How has Jesus, God the Son, revealed the Father to us? As “[o]ur Father who art in heaven” (Matt 6:9). By adding that prepositional phrase “in heaven,” Jesus emphasizes the difference in God’s fatherhood. The Father to Whom we pray is not an earthly father. He is “above” us; He is the One we profess in the creed as “Father Almighty”—that is, all powerful. Though we are weak, limited, and prone to mistakes, nothing is impossible for God (Luke 1:37).
God’s power, then, sets His fatherhood apart from any fatherhood we have known or imagined. His “fatherhood and power shed light on one another” (CCC 270). Unlike earthly fathers, He always has the best intentions for His children, and He always has the ability to carry them out. Jesus wanted us to know this, so that we could always approach our heavenly Father with childlike trust and confidence: “[W]hatever you ask in prayer, you will receive, if you have faith” (Matt 21:22).

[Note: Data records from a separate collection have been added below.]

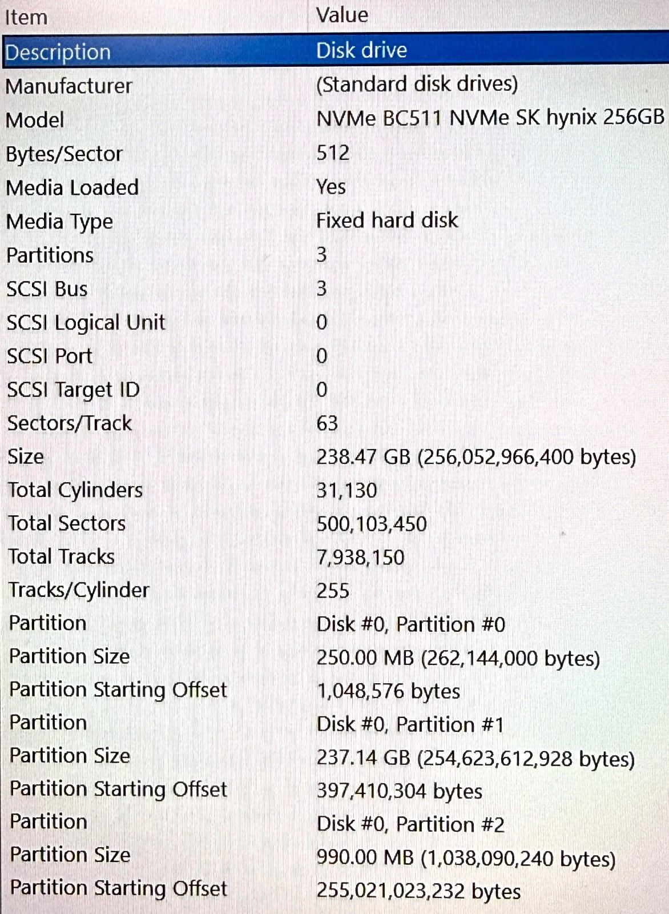The width and height of the screenshot is (669, 914).
Task: Select the Total Cylinders row
Action: (335, 490)
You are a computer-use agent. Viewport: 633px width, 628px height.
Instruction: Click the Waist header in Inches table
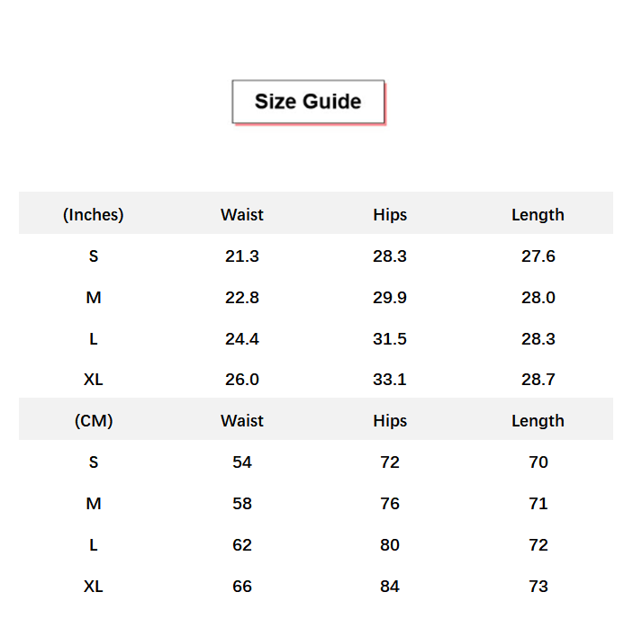coord(242,214)
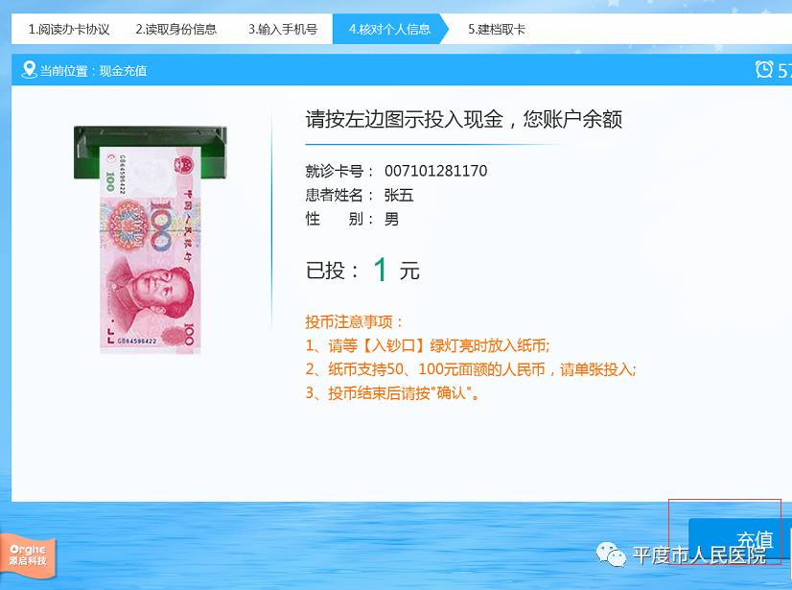Click the heading 请按左边图示投入现金
The width and height of the screenshot is (792, 590).
405,119
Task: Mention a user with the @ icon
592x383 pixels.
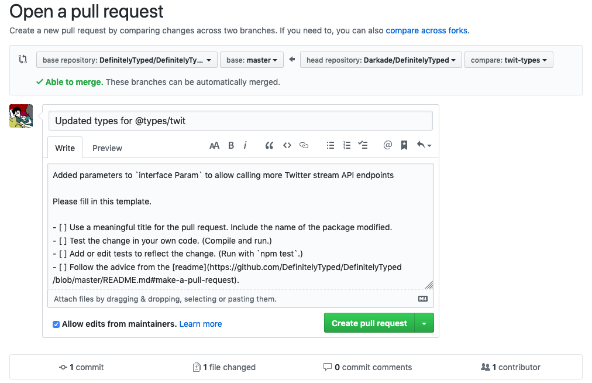Action: (387, 145)
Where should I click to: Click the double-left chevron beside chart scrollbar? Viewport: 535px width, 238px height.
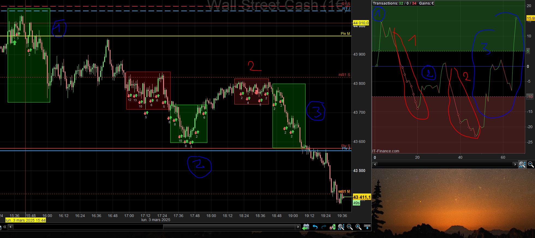5,227
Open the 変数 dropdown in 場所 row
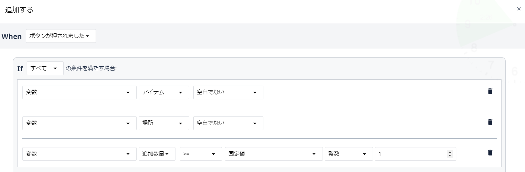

The Catechism teaches that “God reveals his fatherly omnipotence by the way he takes care of our needs” (CCC 270). We know God as Father because, over a lifetime of prayer, we experience His care for us. We come to see for ourselves that He is mighty, and that He will deny us nothing that is good for us.
Earthly fatherhood sometimes reflects these characteristics, as do those offices that assume fatherly roles in society: the priesthood, for example, and the government. Yet earthly fathers can perfect their fatherhood only by purifying themselves of earthly motives—such as greed, envy, pride, and the desire to control. They can become true fathers only by conforming themselves to the image of their heavenly Father, and that Image is His firstborn Son, Jesus Christ.
In governing, in parenting, or in priesthood, we come to exercise a more perfect fatherly role as we “grow up” in the Family of God: “[W]e are children of God, and if children, then heirs, heirs of God and fellow heirs with Christ” (Rom 8:16-17). This process is a divine corrective to the world’s distorted notions of patriarchy and hierarchy.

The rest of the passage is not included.